Na virada para os anos 80, Nelson Motta iniciou sua mais fértil e bem-sucedida parceria: com o cantor e guitarrista Lulu Santos. "Foi a fase em que eu mais fiz música, em que eu estava mais estimulado", conta. Dela, veio o maior sucesso do letrista: Como Uma Onda, que veio acompanhado do curioso subtítulo Zen Surfismo – ela tinha sido composta para o filme Garota Dourada, de Antônio Calmon. "O filme foi um fracasso retumbante", lembra. "Por sorte, ele demorou tanto a ser lançado que, quando saiu, a música já era big hit". A letra desse bolero moderno, conta ele, teve inspiração em Jorge Luis Borges e no livro A Arte Cavalheiresca do Arqueiro Zen, de Eugene Herringel, e refletiu a sua contradição pessoal: entre a filosofia zen e os excessos de maconha, cocaína e Noites Cariocas (a casa noturna que montou no Pão de Açúcar). "Foi uma fase de muitas loucuras, full gas", define.
Das músicas que fez com Lulu, a que Nelson mais aprecia hoje é Tudo Azul. Numa passagem do instrumental, que tinha modulações nordestinas, ele foi lá e tascou os famosos versos: "Eu nunca fui o Rei do Baião/ Nem sei fazer chover no sertão". "Foi a melodia que puxou. Parece que a letra estava lá", conta. Na maioria das vezes em que compõe, Nelson se sente como se estivesse raspando as melodias para revelar os versos que estavam o tempo todo lá, apenas encobertos. "Vou muito pelo som. A letra tem que ser mais sonora que verbal. Antes de ser letra, ela tem que ser música. As rimas internas têm uma importância fundamental." Não é à toa que, entre os letristas que ele mais admira estão Djavan e Jorge Ben Jor ("que são totalmente sonoros"). Assim, foi com muita honra que Nelson fez para Djavan a letra do choro Você Bem Sabe. "Logo para ele, que não precisa de ninguém...", diz, modesto.
Parceria com Erik Satie
Entre as versões que escreveu, o letrista destaca uma de suas menos conhecidas: a de Anema e Core, canção de D’Exposito e Tito Manlio, que Zizi Possi gravou como A Vida Corre no disco Estrebucha Baby (de 1989, ou seja, bem antes da fase italiana da cantora). Nelson gosta também da Vida Real, versão do bolero Dejame Ir (de Chico Novarro e Michael Ribas), gravada por Djavan. Outra letra que muitos não devem conhecer e delicia o autor é Cenas de um Amor, feita para Tendrement, música do compositor erudito impressionista francês Erik Satie. "Talvez seja a melhor letra que eu fiz", confessa Nelson.

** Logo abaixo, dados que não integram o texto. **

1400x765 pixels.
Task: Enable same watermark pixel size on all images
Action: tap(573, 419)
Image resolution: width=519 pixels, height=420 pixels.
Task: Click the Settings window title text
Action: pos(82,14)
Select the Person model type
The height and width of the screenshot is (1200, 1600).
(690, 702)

Num ranking de letristas, Nelson Motta põe-se num segundo time. No primeiríssimo, "o Olimpo", estariam Chico Buarque, Caetano Veloso, Gilberto Gil, Rita Lee e "letristas full time" como Aldir Blanc, Abel Silva, Ronaldo Bastos, Vítor Martins, José Carlos Capinam e Antônio Cícero. Músicas que ele gostaria de ter feito, há várias. Só para ficarmos com as mais recentes, ele cita as imbatíveis Desde Que o Samba É Samba (Caetano) e Futuros Amantes (Chico). "E depois ainda há quem diga que a década de 90 foi perdida!"